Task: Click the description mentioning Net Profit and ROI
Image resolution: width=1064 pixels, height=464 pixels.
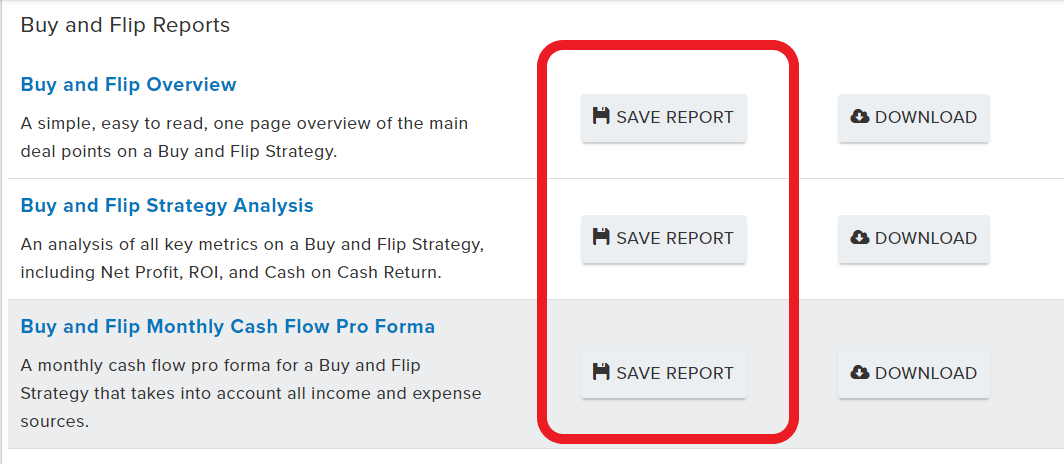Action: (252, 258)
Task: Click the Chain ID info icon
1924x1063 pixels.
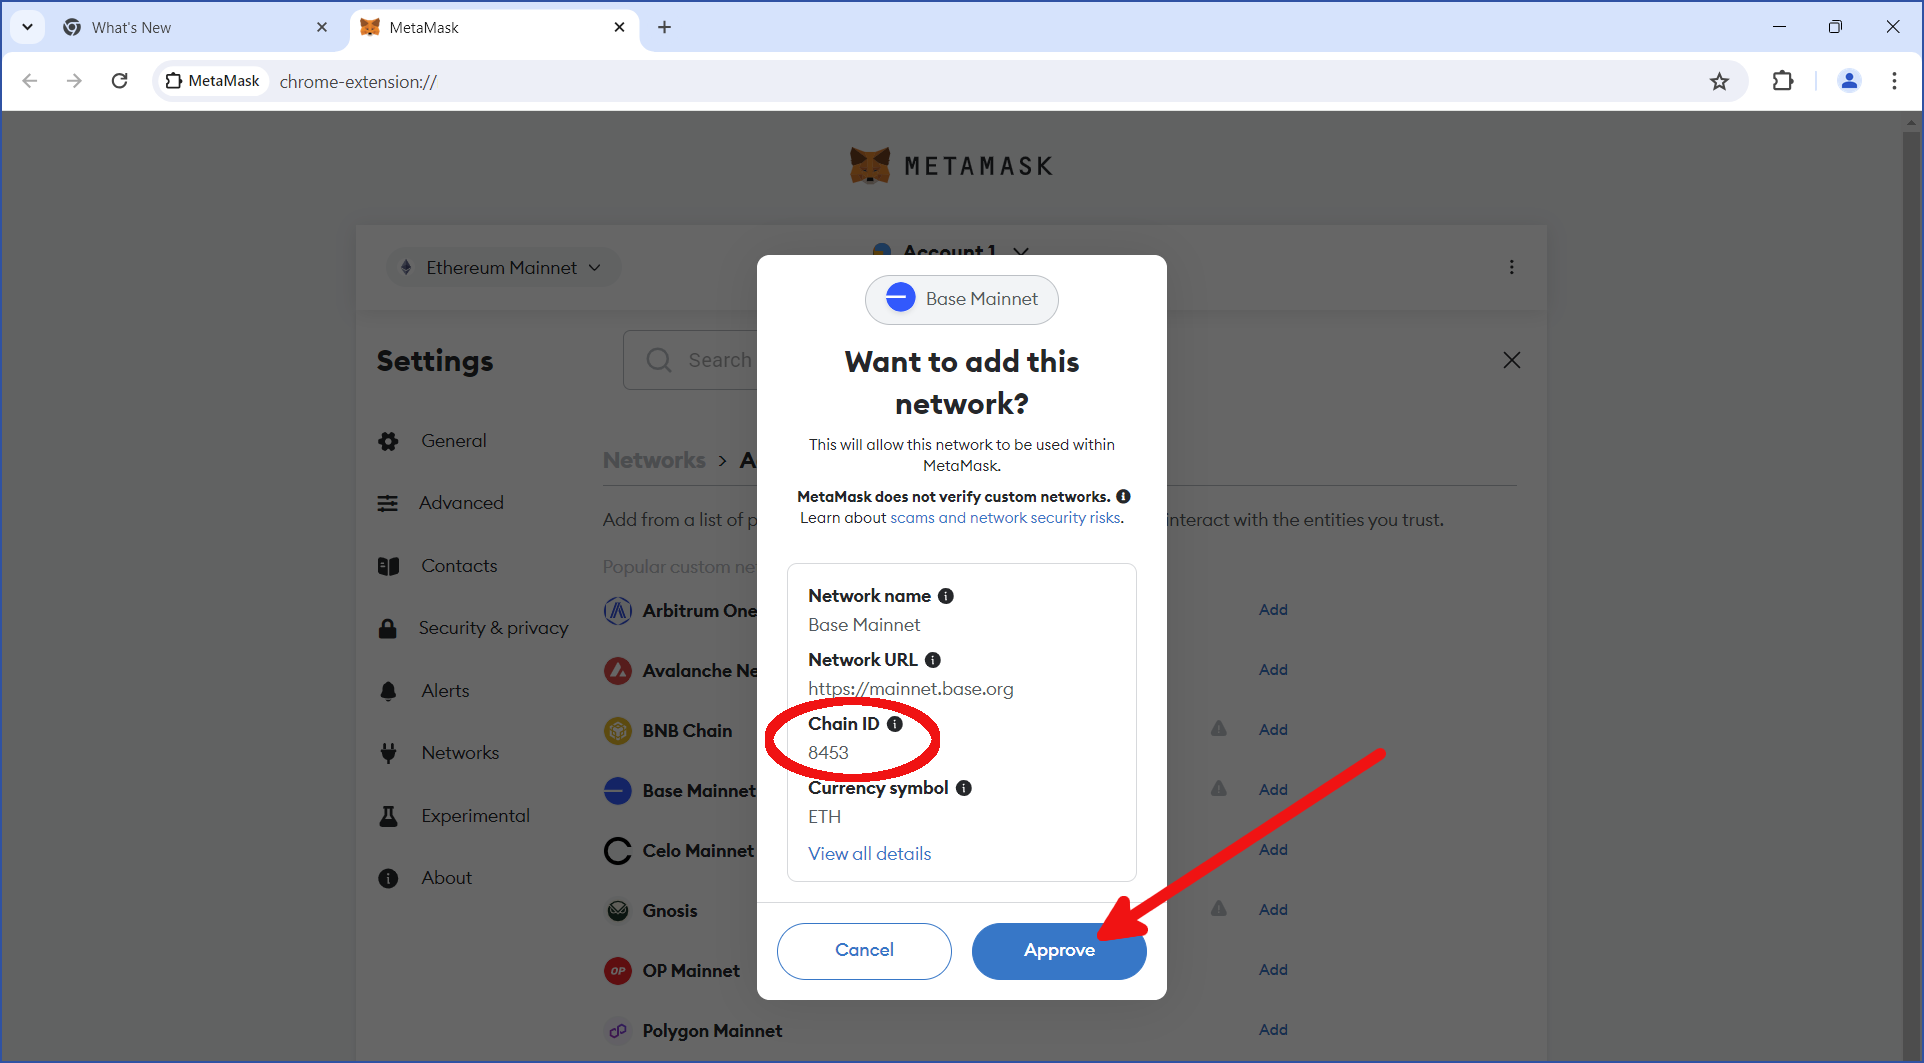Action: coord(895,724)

******

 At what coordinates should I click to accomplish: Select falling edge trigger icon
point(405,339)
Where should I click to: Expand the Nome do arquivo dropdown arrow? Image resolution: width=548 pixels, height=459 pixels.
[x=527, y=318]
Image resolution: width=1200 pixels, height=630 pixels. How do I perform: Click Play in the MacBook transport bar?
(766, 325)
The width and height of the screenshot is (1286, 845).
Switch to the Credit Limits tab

******

■ EXERCISE BRIEF: All lines from the listing above that include "Task" should be shown.

■ OUTPUT FOR THIS EXERCISE:
Task: Click the description mentioning Net Profit and ROI
Task: Click the Chain ID info icon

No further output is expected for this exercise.